■ **Work required**: Every line of the records below should be restated exactly.

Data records

◆ ◆ ◆ ◆ ◆ ◆ ◆

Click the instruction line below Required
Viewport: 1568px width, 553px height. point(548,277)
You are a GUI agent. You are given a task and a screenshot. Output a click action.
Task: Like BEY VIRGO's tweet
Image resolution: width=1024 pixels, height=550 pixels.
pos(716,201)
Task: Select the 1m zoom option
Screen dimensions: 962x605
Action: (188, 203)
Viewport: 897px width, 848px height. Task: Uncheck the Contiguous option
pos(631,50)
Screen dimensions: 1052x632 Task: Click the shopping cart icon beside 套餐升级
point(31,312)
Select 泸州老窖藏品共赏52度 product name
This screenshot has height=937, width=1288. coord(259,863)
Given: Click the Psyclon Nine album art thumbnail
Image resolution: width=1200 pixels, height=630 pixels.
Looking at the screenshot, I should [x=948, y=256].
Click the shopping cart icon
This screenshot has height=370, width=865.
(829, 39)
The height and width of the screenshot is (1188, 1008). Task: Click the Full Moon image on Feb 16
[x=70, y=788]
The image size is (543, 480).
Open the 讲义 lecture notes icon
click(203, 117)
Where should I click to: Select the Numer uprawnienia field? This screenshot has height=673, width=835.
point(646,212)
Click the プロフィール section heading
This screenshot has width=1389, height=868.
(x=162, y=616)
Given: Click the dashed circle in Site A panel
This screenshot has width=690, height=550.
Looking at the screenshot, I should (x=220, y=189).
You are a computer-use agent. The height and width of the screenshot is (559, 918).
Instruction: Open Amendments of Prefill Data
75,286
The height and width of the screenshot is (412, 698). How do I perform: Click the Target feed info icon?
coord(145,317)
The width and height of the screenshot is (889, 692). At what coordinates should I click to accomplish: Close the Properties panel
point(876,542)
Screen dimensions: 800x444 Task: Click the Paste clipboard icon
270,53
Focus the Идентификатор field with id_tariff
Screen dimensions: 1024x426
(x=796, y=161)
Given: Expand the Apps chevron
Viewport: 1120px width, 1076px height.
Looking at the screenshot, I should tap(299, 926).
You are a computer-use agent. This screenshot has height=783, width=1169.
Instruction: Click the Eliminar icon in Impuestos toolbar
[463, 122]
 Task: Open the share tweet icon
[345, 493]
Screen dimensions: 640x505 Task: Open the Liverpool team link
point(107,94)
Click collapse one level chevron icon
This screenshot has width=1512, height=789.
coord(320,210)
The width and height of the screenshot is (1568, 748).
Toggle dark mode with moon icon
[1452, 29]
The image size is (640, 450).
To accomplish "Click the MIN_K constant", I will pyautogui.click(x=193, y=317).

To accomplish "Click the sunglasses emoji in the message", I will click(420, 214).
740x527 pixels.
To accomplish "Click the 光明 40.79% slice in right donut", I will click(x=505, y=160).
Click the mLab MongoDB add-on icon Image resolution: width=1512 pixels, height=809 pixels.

◆ ◆ ◆ ◆ ◆ ◆ ◆

■ **Response to the task**:
Click the instruction line below Required
Viewport: 1568px width, 553px height. point(548,277)
You are a GUI agent. You are given a task and a screenshot. Output a click action.
Task: Like BEY VIRGO's tweet
Image resolution: width=1024 pixels, height=550 pixels.
pos(716,201)
Task: Select the 1m zoom option
Screen dimensions: 962x605
Action: (188, 203)
Viewport: 897px width, 848px height. Task: Uncheck the Contiguous option
pos(631,50)
Screen dimensions: 1052x632 Task: Click the shopping cart icon beside 套餐升级
point(31,312)
Select 泸州老窖藏品共赏52度 product name
This screenshot has height=937, width=1288. coord(259,863)
Given: Click the Psyclon Nine album art thumbnail
Image resolution: width=1200 pixels, height=630 pixels.
Looking at the screenshot, I should [x=948, y=256].
Click the shopping cart icon
This screenshot has height=370, width=865.
(829, 39)
The height and width of the screenshot is (1188, 1008). Task: Click the Full Moon image on Feb 16
[x=70, y=788]
The image size is (543, 480).
Open the 讲义 lecture notes icon
click(203, 117)
Where should I click to: Select the Numer uprawnienia field? This screenshot has height=673, width=835.
point(646,212)
Click the プロフィール section heading
This screenshot has width=1389, height=868.
(x=162, y=616)
Given: Click the dashed circle in Site A panel
This screenshot has width=690, height=550.
Looking at the screenshot, I should (x=220, y=189).
You are a computer-use agent. The height and width of the screenshot is (559, 918).
Instruction: Open Amendments of Prefill Data
75,286
The height and width of the screenshot is (412, 698). How do I perform: Click the Target feed info icon?
coord(145,317)
The width and height of the screenshot is (889, 692). At what coordinates should I click to accomplish: Close the Properties panel
point(876,542)
Screen dimensions: 800x444 Task: Click the Paste clipboard icon
270,53
Focus the Идентификатор field with id_tariff
Screen dimensions: 1024x426
(x=796, y=161)
Given: Expand the Apps chevron
Viewport: 1120px width, 1076px height.
Looking at the screenshot, I should tap(299, 926).
You are a computer-use agent. This screenshot has height=783, width=1169.
Instruction: Click the Eliminar icon in Impuestos toolbar
[463, 122]
 Task: Open the share tweet icon
[345, 493]
Screen dimensions: 640x505 Task: Open the Liverpool team link
point(107,94)
Click collapse one level chevron icon
This screenshot has width=1512, height=789.
coord(320,210)
The width and height of the screenshot is (1568, 748).
Toggle dark mode with moon icon
[1452, 29]
The image size is (640, 450).
To accomplish "Click the MIN_K constant", I will pyautogui.click(x=193, y=317).

To accomplish "Click the sunglasses emoji in the message", I will click(420, 214).
740x527 pixels.
To accomplish "Click the 光明 40.79% slice in right donut", I will click(x=505, y=160).
Click the mLab MongoDB add-on icon Image resolution: width=1512 pixels, height=809 pixels.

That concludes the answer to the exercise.